* Requirements: In the stretch of the data from the line containing "Open chevron for the 01:52:03 record" through the end, substitute "arrow" for "chevron" and reproduce those lines with everything else unchanged. Omit the pictures from your answer.

(Pointing data for screenshots and pages)
----

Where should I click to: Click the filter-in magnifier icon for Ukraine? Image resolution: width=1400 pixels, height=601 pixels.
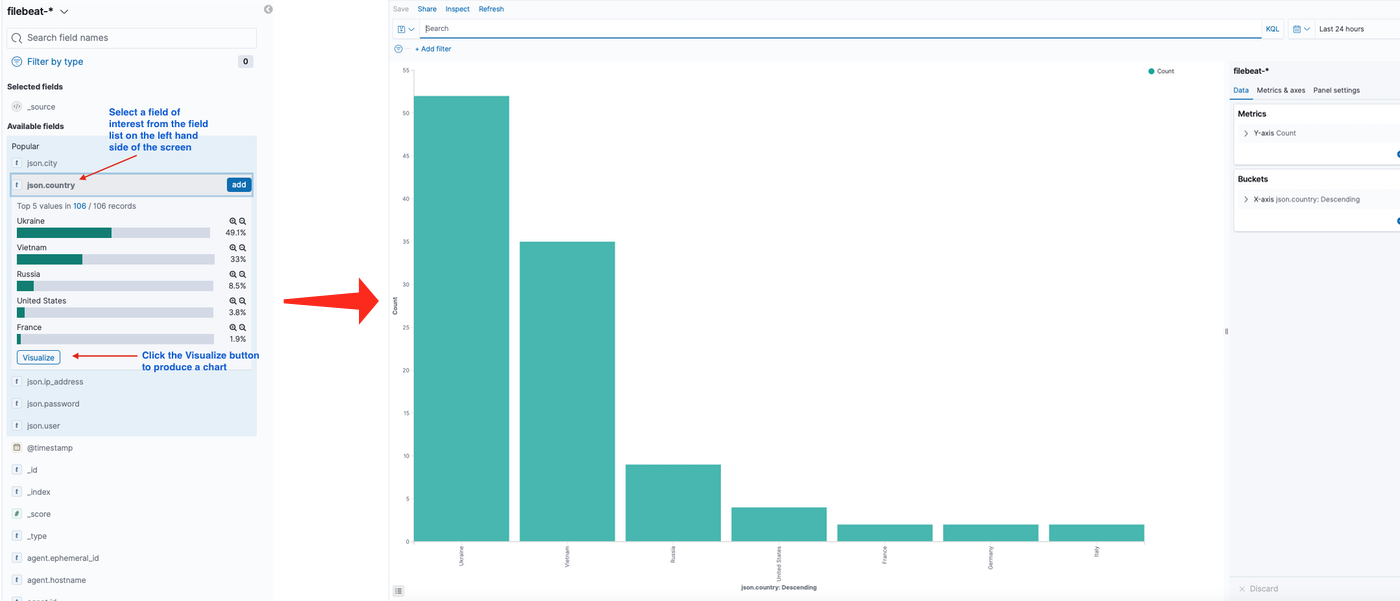(233, 221)
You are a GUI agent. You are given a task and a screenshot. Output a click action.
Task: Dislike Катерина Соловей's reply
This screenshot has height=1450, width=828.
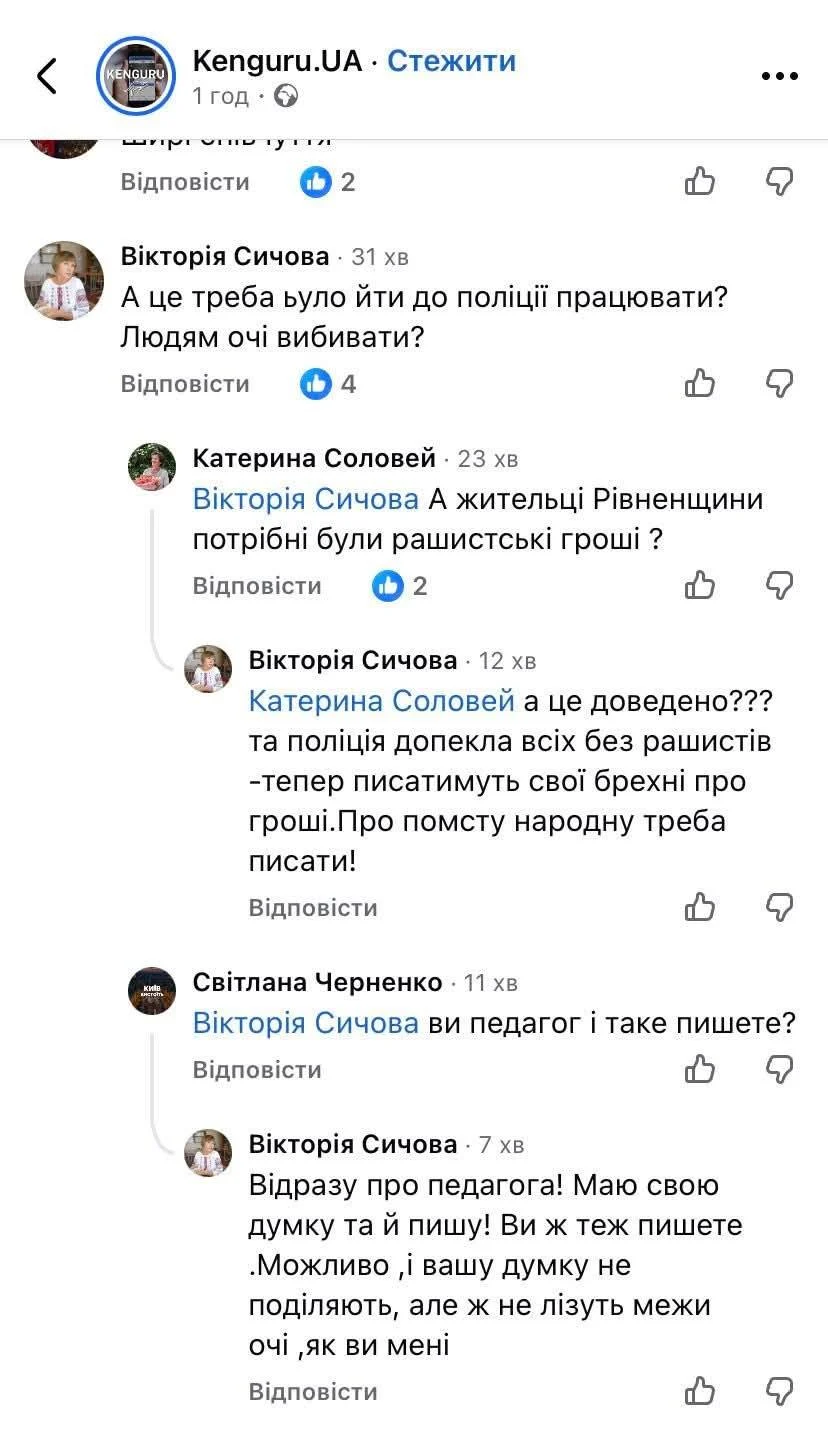tap(779, 585)
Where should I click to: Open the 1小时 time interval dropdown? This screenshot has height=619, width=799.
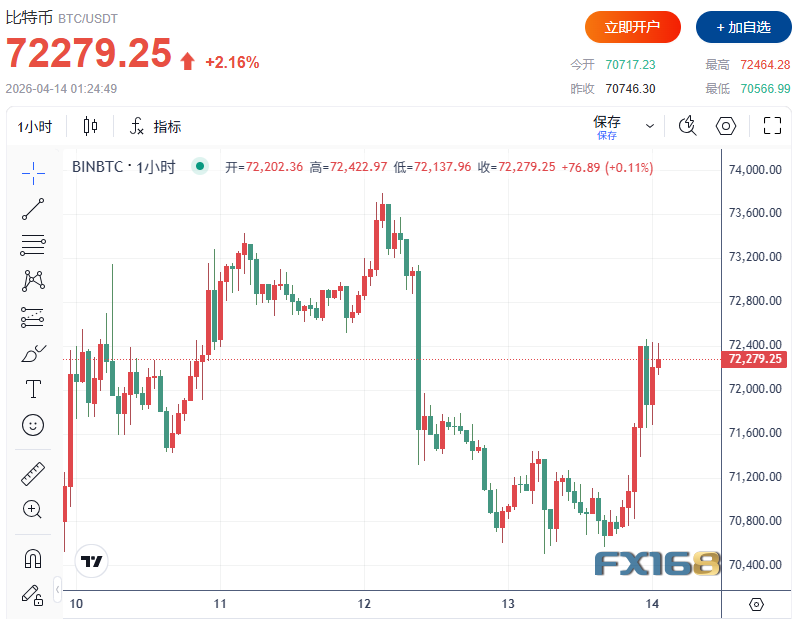pyautogui.click(x=35, y=126)
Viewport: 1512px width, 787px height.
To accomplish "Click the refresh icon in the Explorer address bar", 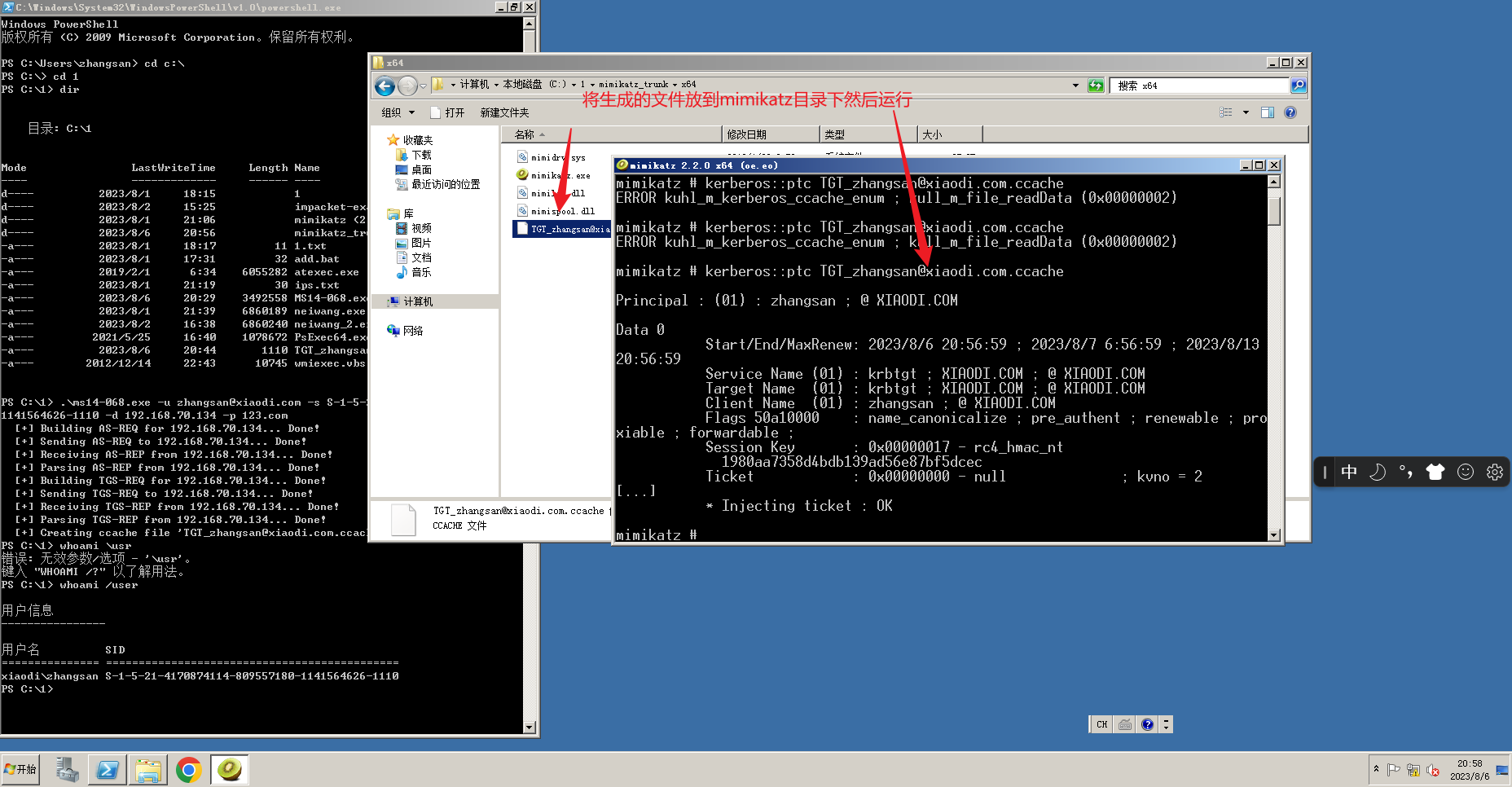I will [1096, 85].
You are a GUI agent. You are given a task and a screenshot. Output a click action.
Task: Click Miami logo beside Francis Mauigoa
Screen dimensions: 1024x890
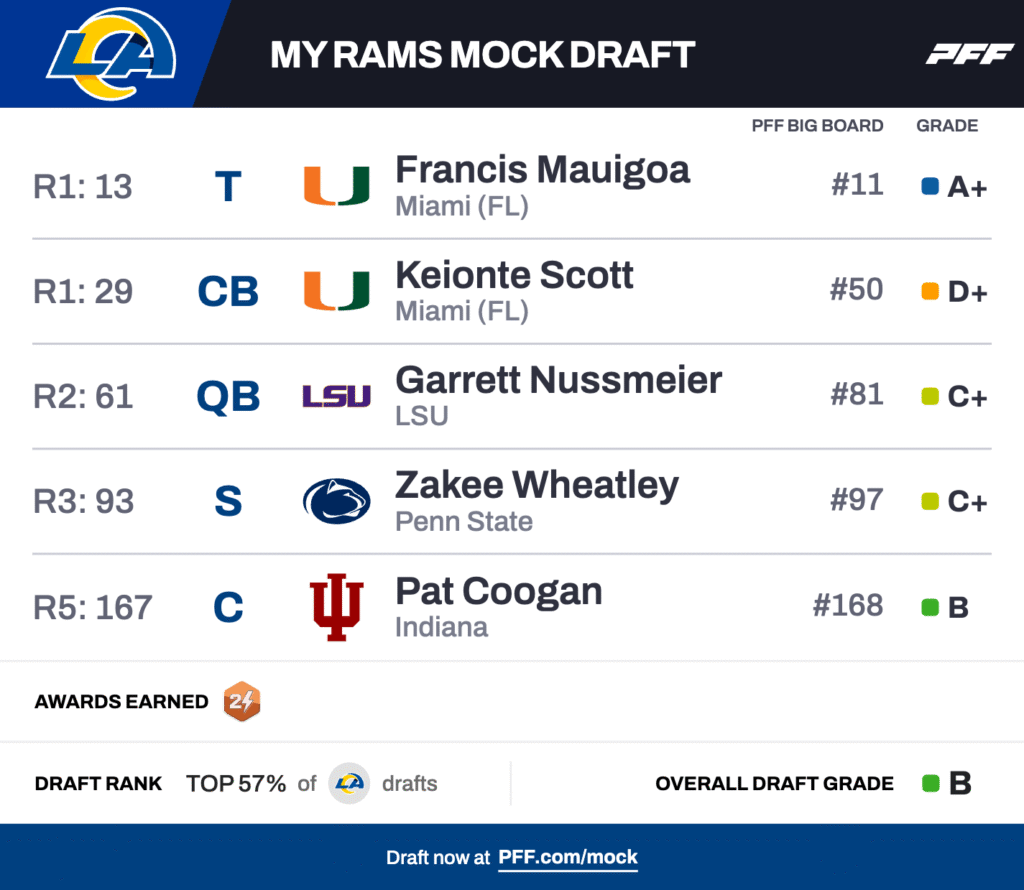click(337, 186)
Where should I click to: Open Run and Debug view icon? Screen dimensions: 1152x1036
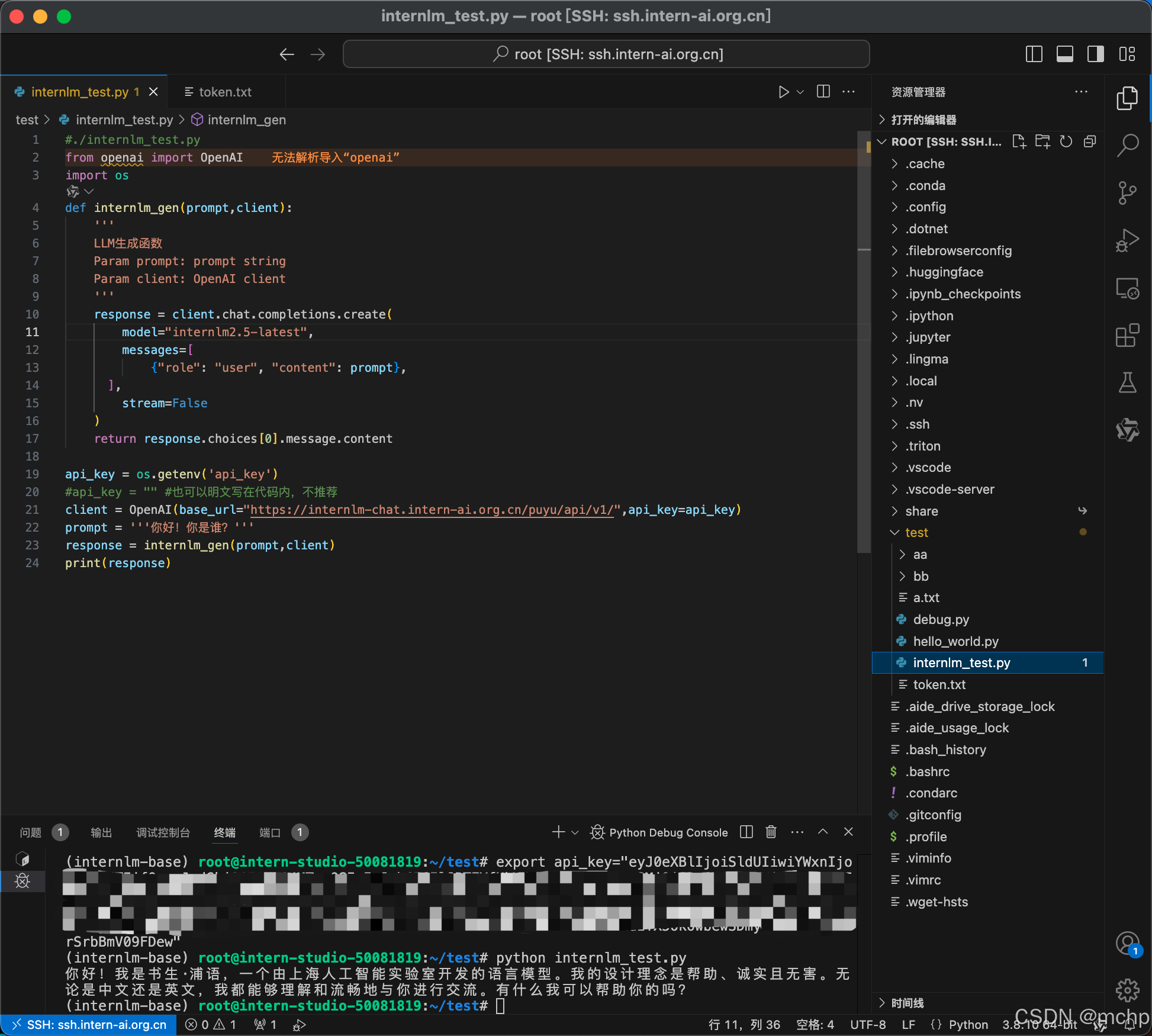1127,240
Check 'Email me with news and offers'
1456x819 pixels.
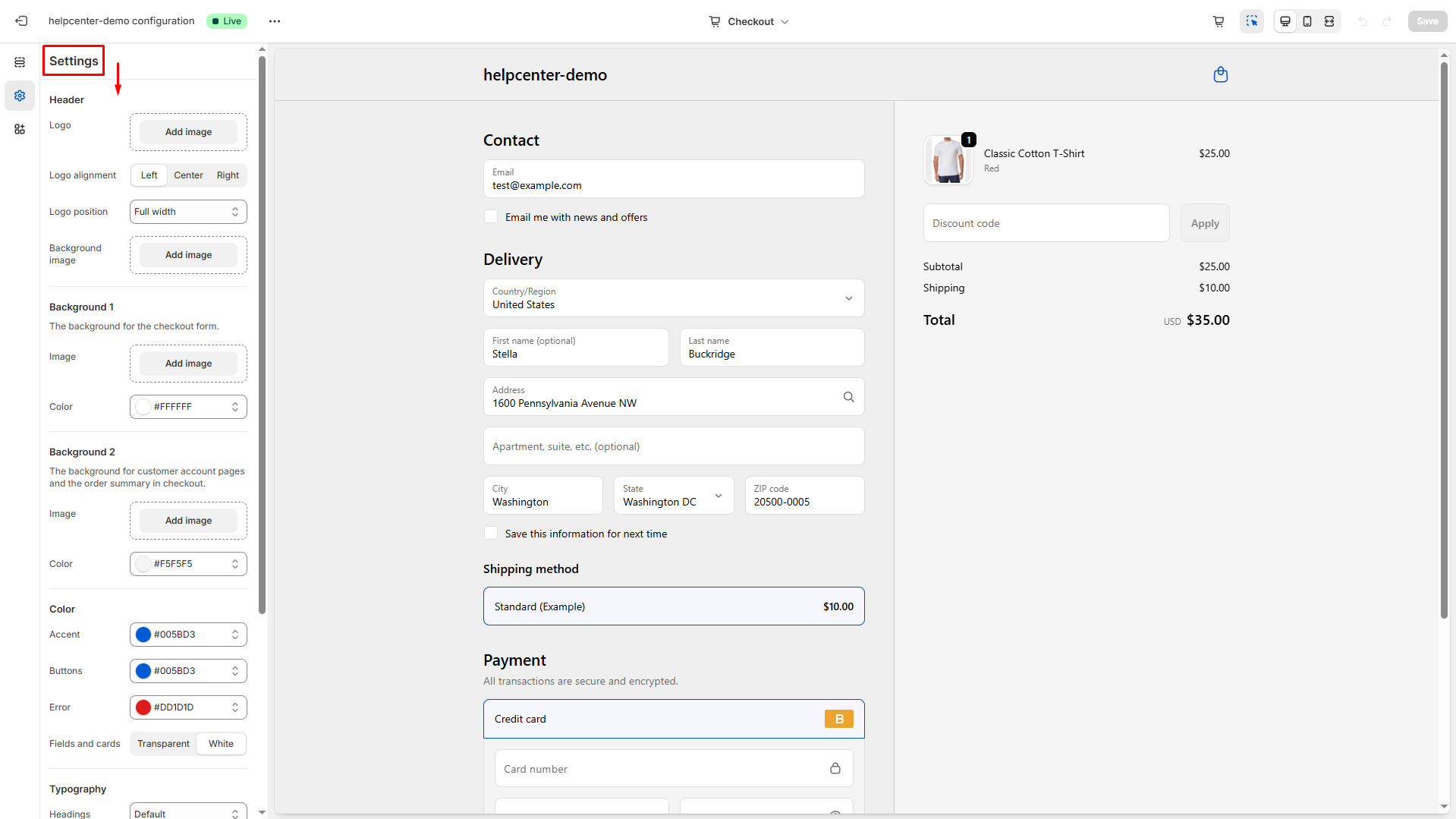(x=491, y=217)
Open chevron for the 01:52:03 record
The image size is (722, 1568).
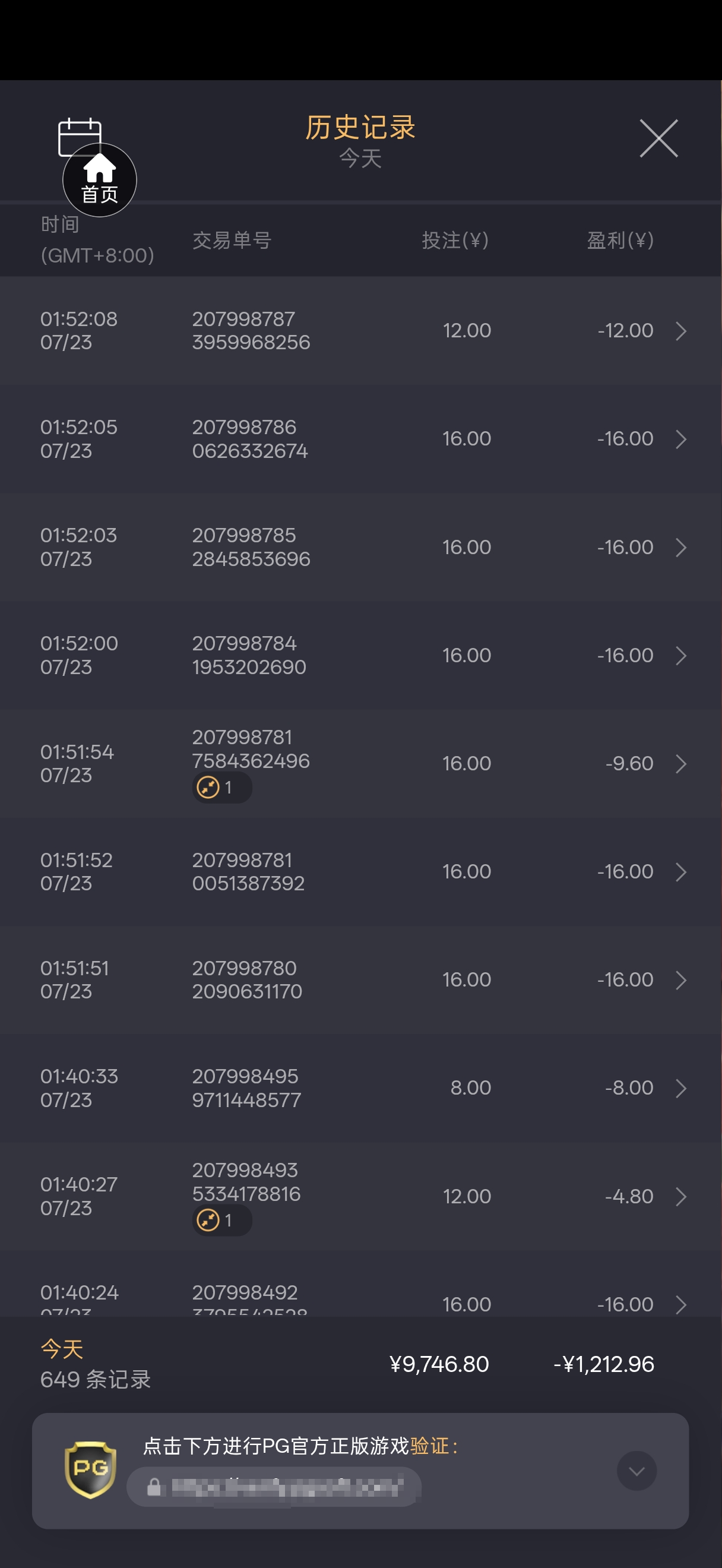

----

* Answer to the task:
Open arrow for the 01:52:03 record
The image size is (722, 1568).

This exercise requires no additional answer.